La última noche del novenario es especial. En la casa se viste el altar como si estuviera el cadáver ahí. Con sábanas blancas en la pared y en el techo se arma el espacio y se les pegan “un poco de flores, bonitas”. También una mariposa negra, de tela: es el alma del muerto. En los escalones del altar van velas, fotografías del difunto e imágenes religiosas.
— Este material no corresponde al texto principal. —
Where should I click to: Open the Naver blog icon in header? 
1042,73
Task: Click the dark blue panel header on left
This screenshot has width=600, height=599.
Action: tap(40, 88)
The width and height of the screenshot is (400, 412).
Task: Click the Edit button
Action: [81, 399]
Toda la noche se cantan alabados mientras se va bebiendo biche –aguardiente casero, de alambique— o ron, por turnos. A la cantaora principal, meciéndose inclinada con las manos en la cintura, le responden las demás cantaoras. A las doce, con las luces apagadas, se levanta el altar y se despide al muerto. Las cantaoras siguen con sus alabados hasta que amanece el día. A las seis de la mañana es el último canto. El muerto, dicen, ya no vuelve más. “Si no se hace esto, el muerto anda detrás de usted, lo molesta de noche pidiéndole, por ahí, sus oraciones”.
Las cosas son distintas cuando muere un niño. Para ellos no hay alabados. “Un niño que se muere es un ángel y los demás ángeles están alegres de recibirlo en el cielo. Si es una alegría para ellos, entonces, así mismo debe ser acá”. Entonces hay rondas, juegos, arrullos. No hay llanto. El ataúd se coloca debajo de un arco de flores. “La mamá sí está con su sufrimiento, el de su niño que perdió, pero uno está en esto, en la alegría que sienten los ángeles”.